> [What to produce]: After locating the line with "Image resolution: width=1080", set down that line and all the lines that follow it, unchanged, to the end of the records; omit the pictures.

Data items
────────────────

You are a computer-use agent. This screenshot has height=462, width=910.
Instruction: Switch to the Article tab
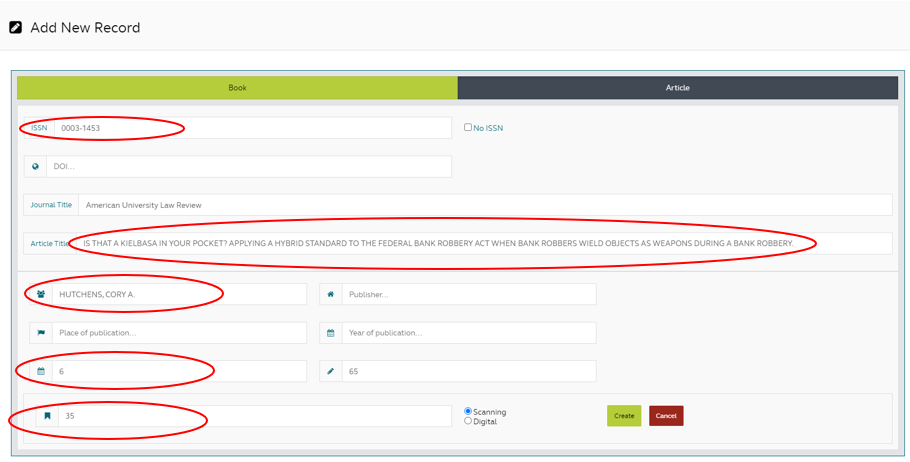coord(677,88)
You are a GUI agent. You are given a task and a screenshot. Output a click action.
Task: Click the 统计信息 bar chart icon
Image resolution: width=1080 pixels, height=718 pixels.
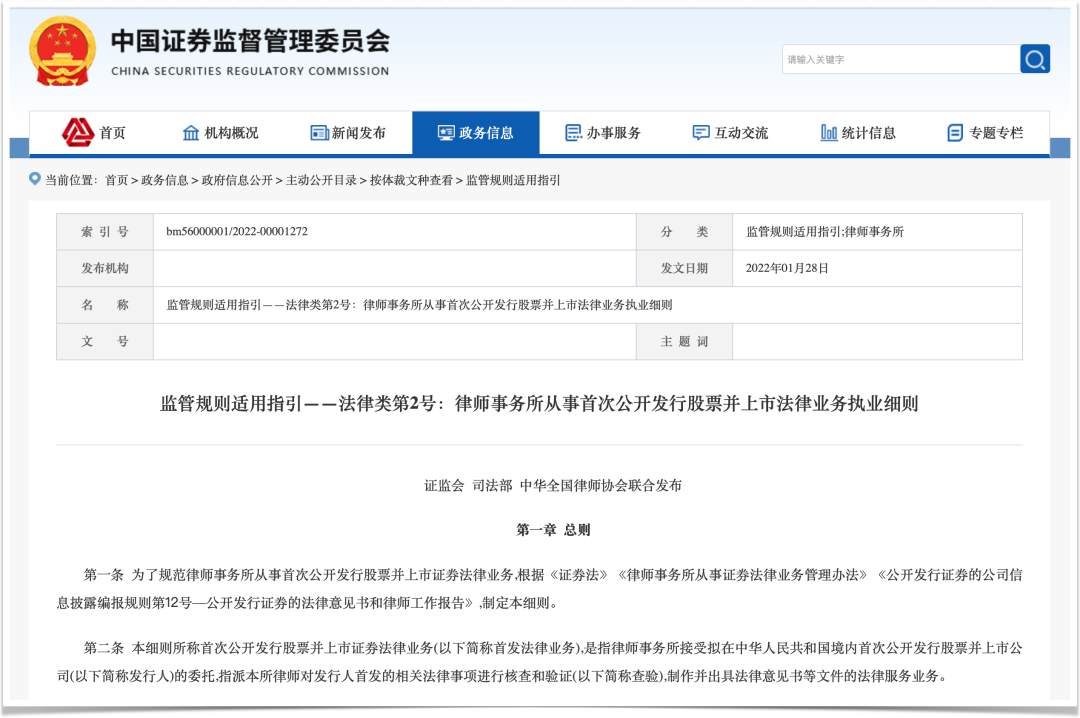tap(828, 133)
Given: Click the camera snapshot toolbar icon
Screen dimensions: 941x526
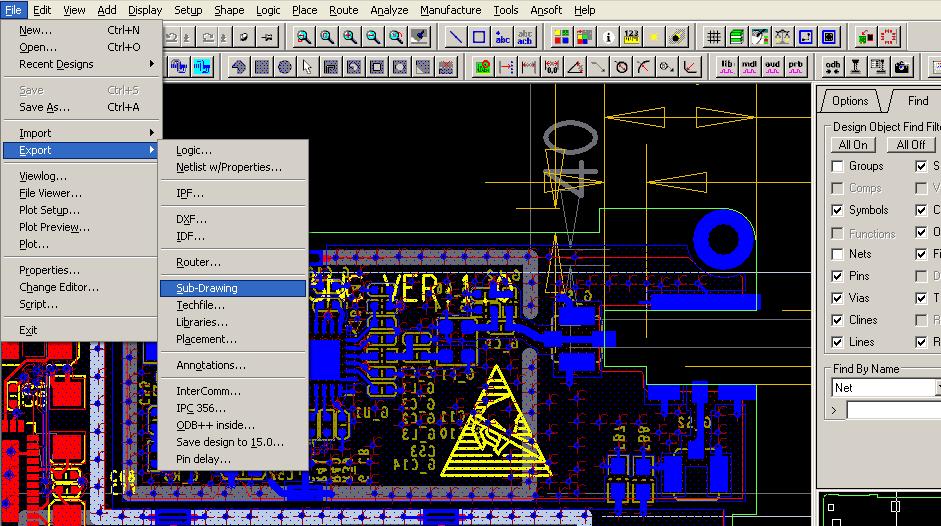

────────────────

> [Your response]:
Image resolution: width=1080 pixels, height=718 pixels.
tap(828, 133)
Given: Click the camera snapshot toolbar icon
Screen dimensions: 941x526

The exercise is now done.